===== Trecho da página =====

Waisbich: mundo vive confluência de crises e Brasil
precisa escolher em quais atuar

O mundo vive uma “policrise” – uma confluência de crises que se sobrepõem – com uma complexidade jamais vista, o que exige um senso de urgência e a necessidade de pensar de maneira diferente do que no passado recente. 

“Temos uma crise ambiental de múltiplas dimensões, provocada pela destruição do meio ambiente e da biodiversidade, pela poluição do ar, da terra e da água, pelo excesso de plástico e lixo, tudo isso somado ao aquecimento global, ameaçando a continuidade da vida no planeta, dos humanos e não humanos”, disse Laura Trajber Waisbich, doutora em geografia pela University of Cambridge.

===== Dados fornecidos =====

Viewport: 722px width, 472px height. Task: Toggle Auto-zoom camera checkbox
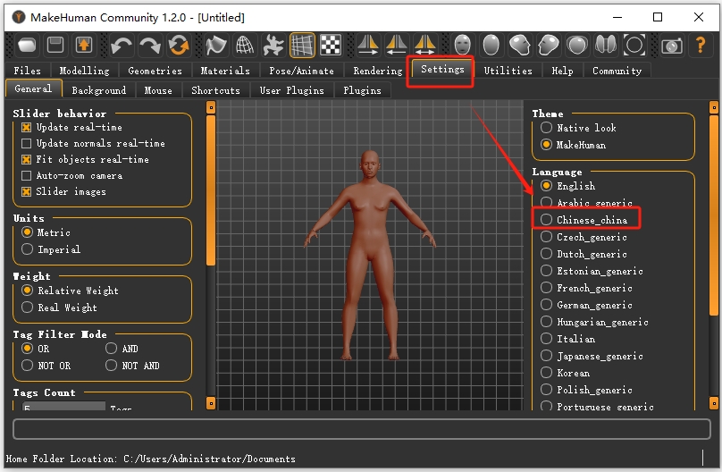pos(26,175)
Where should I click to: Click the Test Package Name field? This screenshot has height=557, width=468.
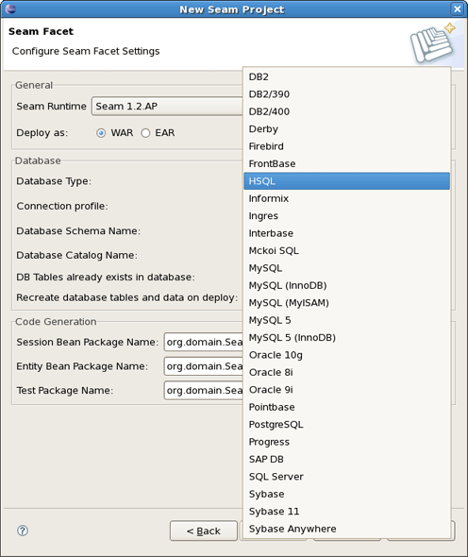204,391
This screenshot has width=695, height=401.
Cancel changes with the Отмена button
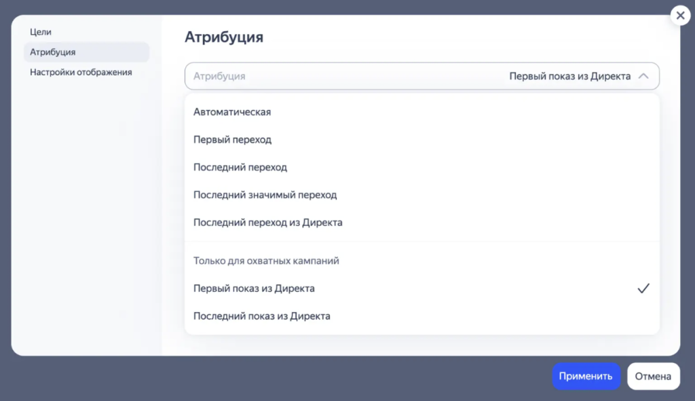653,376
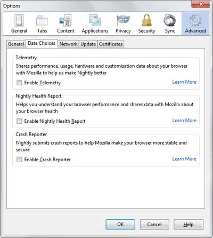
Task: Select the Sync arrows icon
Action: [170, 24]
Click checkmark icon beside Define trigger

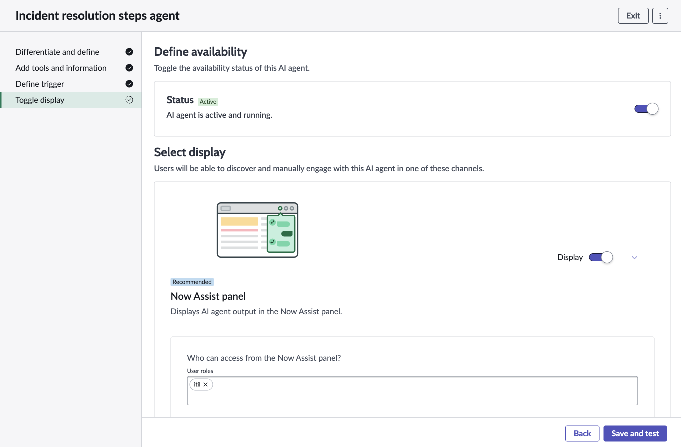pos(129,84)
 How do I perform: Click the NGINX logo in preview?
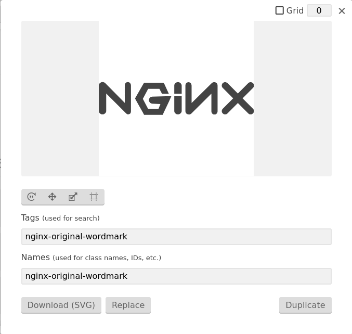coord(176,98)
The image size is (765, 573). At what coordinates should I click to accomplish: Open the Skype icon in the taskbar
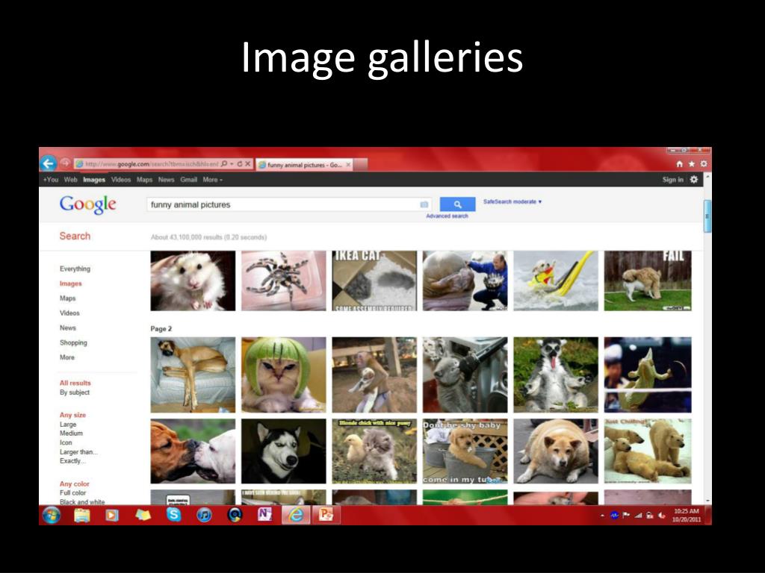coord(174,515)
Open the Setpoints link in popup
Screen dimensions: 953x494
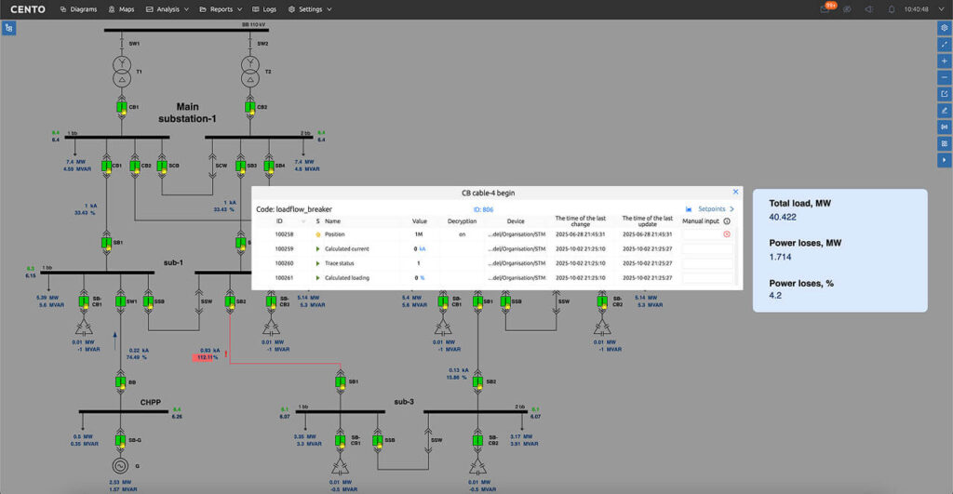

=====

Reproduza o trecho sobre a policrise começando em "O mundo vive" e seguindo até "University of Cambridge.", trocando "plástico" por "vidro".

O mundo vive uma “policrise” – uma confluência de crises que se sobrepõem – com uma complexidade jamais vista, o que exige um senso de urgência e a necessidade de pensar de maneira diferente do que no passado recente. 

“Temos uma crise ambiental de múltiplas dimensões, provocada pela destruição do meio ambiente e da biodiversidade, pela poluição do ar, da terra e da água, pelo excesso de vidro e lixo, tudo isso somado ao aquecimento global, ameaçando a continuidade da vida no planeta, dos humanos e não humanos”, disse Laura Trajber Waisbich, doutora em geografia pela University of Cambridge.